◆ Exercise set
A – Answer these questions using the news passage on the West Linn police probe:
(i) Who was Fesser's employer?
(ii) Which newspaper reported on the settlement on Feb. 13?
(iii) On what date did West Linn officials release the federal demand for documents?
B – Decide whether each statement agrees with the news passage on the West Linn police probe. Answer yes or no, and quote the words from the passage that settle it.
(i) Fesser is from Portland.
(ii) The West Linn City Council asked for a federal investigation before the U.S. senators did.
(iii) The U.S. Attorney had begun his investigation before news of the probe surfaced.
C – Continue the news passage on the West Linn police probe, picking up after its final sentence.

The federal probe could further pry open past secrets of the West Linn Police Department that began to surface thanks to the discrimination lawsuit filed by Fesser.

Fesser, an African American man from Portland, had irked a friend of former Chief Terry Timeus, Fesser's employer Eric Benson, by complaining of racist comments and discrimination in the workplace. That caused Timeus to launch an investigation involving at least three police officers then working for West Linn, apparently intended to torpedo any lawsuit by Fesser.

On Feb. 13, The Oregonian reported on the settlement and underlying story.

Oregon U.S. Sens. Ron Wyden, Jeff Merkley and U.S. Rep. Earl Blumenauer called for a federal investigation.

On the following day, West Linn Mayor Russ Axelrod and the West Linn City Council followed suit with their own request.

But it turns out U.S. Attorney Billy Williams already had launched his investigation by Valentine's Day, five days before news of the probe surfaced.

On Friday, Feb. 21, in response to a records request by the Portland Tribune and West Linn Tidings, West Linn officials released the federal demand for documents that it received a week before.

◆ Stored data

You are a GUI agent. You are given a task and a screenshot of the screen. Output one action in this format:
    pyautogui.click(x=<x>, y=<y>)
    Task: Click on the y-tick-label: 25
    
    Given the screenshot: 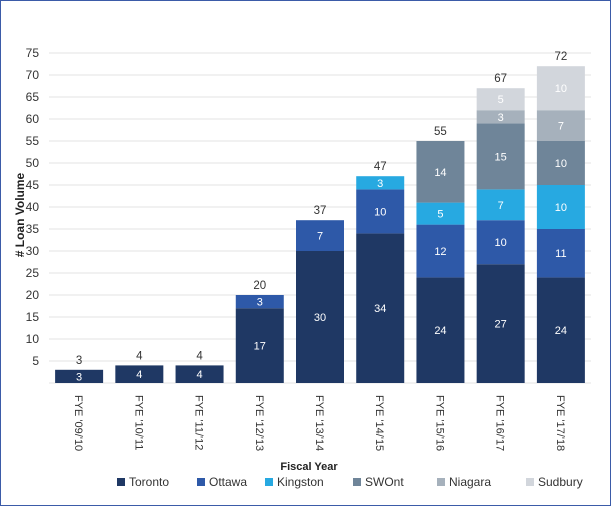 What is the action you would take?
    pyautogui.click(x=33, y=273)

◆ Answers provided
A –
(i) Eric Benson
(ii) The Oregonian
(iii) Friday, Feb. 21

B –
(i) Yes: "Fesser, an African American man from Portland"
(ii) No: "On the following day, West Linn Mayor Russ Axelrod and the West Linn City Council followed suit with their own request."
(iii) Yes: "U.S. Attorney Billy Williams already had launched his investigation by Valentine's Day, five days before news of the probe surfaced."

C –
The subpoena demands the city produce the following:

• All personnel and disciplinary files related to Sgt. Tony Reeves, Lt. Michael Stradley, Det. Michael Boyd and Chief Terry Timeus.

• All records related to Michael Fesser in possession of the city, including emails, records of the criminal investigation, related communications and any follow-up investigations by the department.

• All West Linn police policies and procedures.

The federal subpoena gives the city until March 17 to produce all the documents.

On Thursday, the West Linn Tidings and Portland Tribune reported that a long-secret 100-page report probing allegations of racism and criminal misconduct by Timeus was never shared with members of the City Council.